States along the I-35 Corridor, and many others, have been working to increase pollinator habitat along the corridor to increase awareness and education and have had many successes. Much work is being done to protect pollinators and increase food sources.
“With the monarch population’s significant decline, it’s now more important than ever to preserve these important habitats,” said Minnesota Department of Transportation Commissioner Charlie Zelle. “State roadways provide acres of habitat for pollinators, but that’s only a small portion needed for pollinator recovery. It’s important to build awareness and education along the I-35 corridor about pollinator needs on public and private lands to ensure monarch butterflies and other pollinators can flourish.”

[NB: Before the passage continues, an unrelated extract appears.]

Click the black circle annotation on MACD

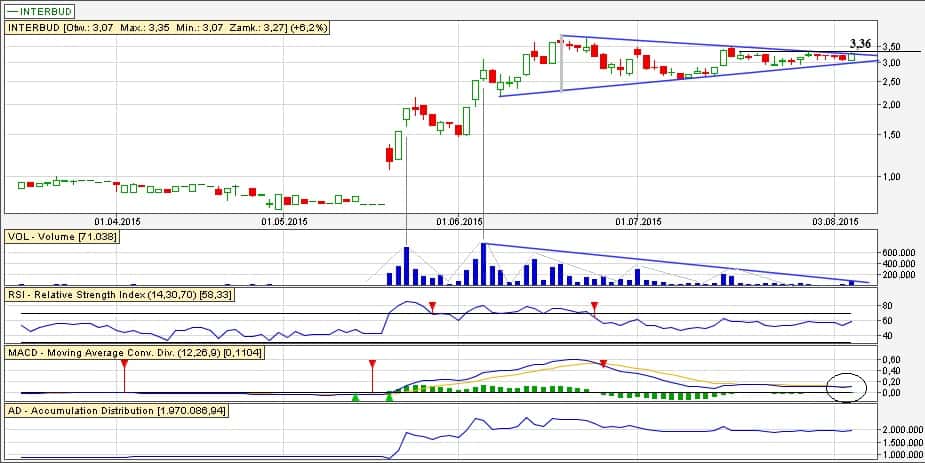coord(845,387)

Minnesota is among six state transportation departments and the Federal Highway Administration that signed a memorandum of understanding in 2016 designed to improve pollinator habitat along Interstate 35, a key migratory corridor for monarch butterflies. The MOU informally identifies the 1,500-mile I-35 corridor as the “Monarch Highway.”
This partnership demonstrates a broad commitment toward preserving the monarch butterfly and other pollinators.

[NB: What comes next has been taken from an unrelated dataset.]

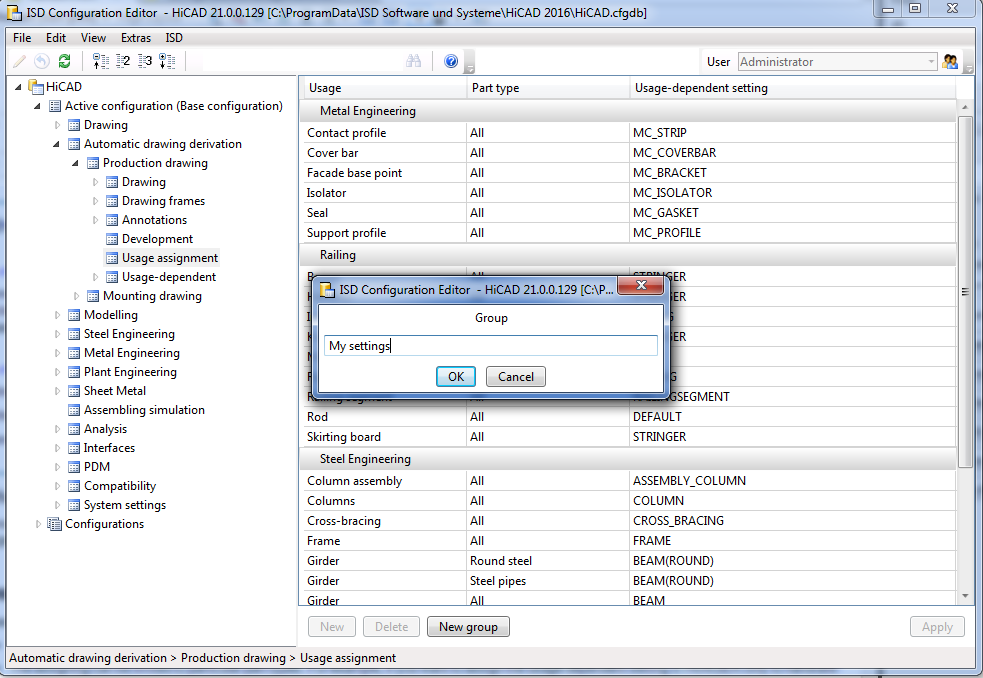Click the collapse tree levels icon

In Minnesota, MnDOT is increasing the use of native plants on roadsides and is expanding the agency’s prescribed fire program to further enhance existing native vegetation and habitats. MnDOT is also collaborating with researchers, other governments, and nonprofit organizations to better understand roadside habitat use by pollinators. The use of flowering plants has even attracted the federally endangered rusty-patched bumble bee to roadside in St. Paul.

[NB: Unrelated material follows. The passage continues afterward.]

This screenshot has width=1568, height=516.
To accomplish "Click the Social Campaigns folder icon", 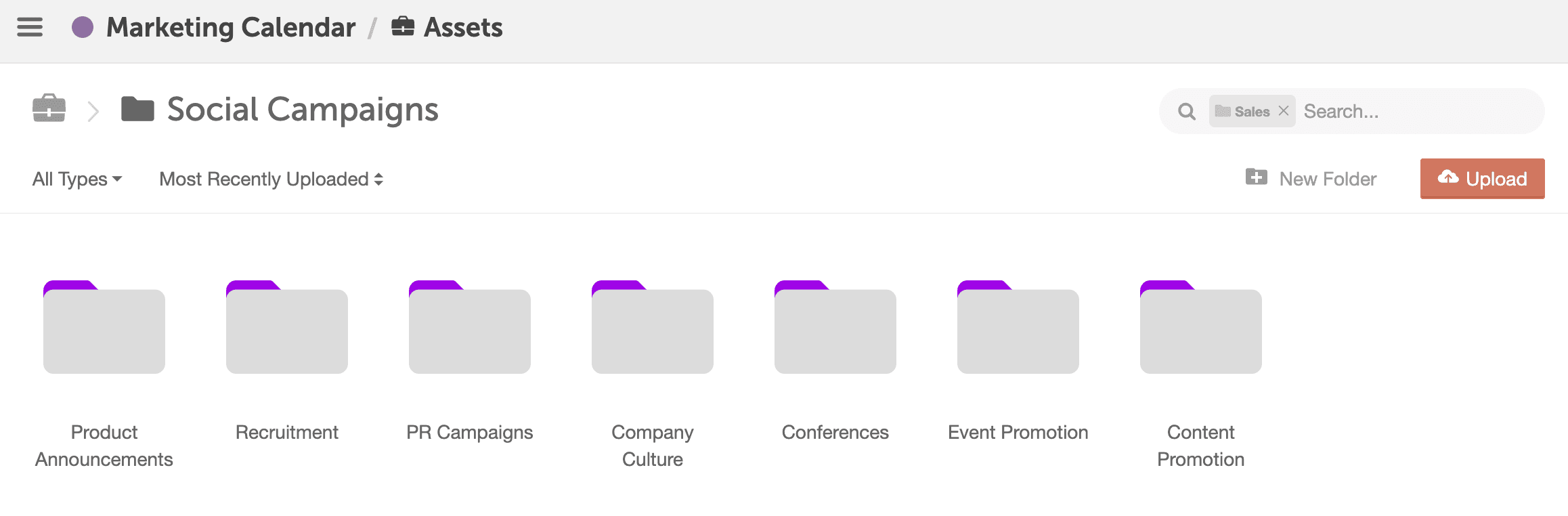I will (x=137, y=109).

During the last 20 years, the monarch population has decreased due mainly to the loss of the milkweed plant that serves as both a nectar source for adult monarchs and food for monarch caterpillars. Without any action to preserve them, these pollinators may disappear.
“While much remains to be done to combat a multitude of contributing factors to pollinator declines, such as disappearing pollinator habitat and the use of pesticides, National Pollinator Week is a chance to reflect and celebrate the achievements that have been done this year,” Zelle said. “It helps raise awareness of the important role pollinators play in our daily lives.”
Monarch butterflies hatched in late summer or early fall migrate south to winter in Mexico. In the spring, the butterflies return to the southern United States and lay eggs. Successive generations of monarchs continue moving north, which takes them along the I-35 corridor and finally into the northern United States and Canada. These monarchs begin the cycle over again by completing the 1,500-mile trek back to Mexico.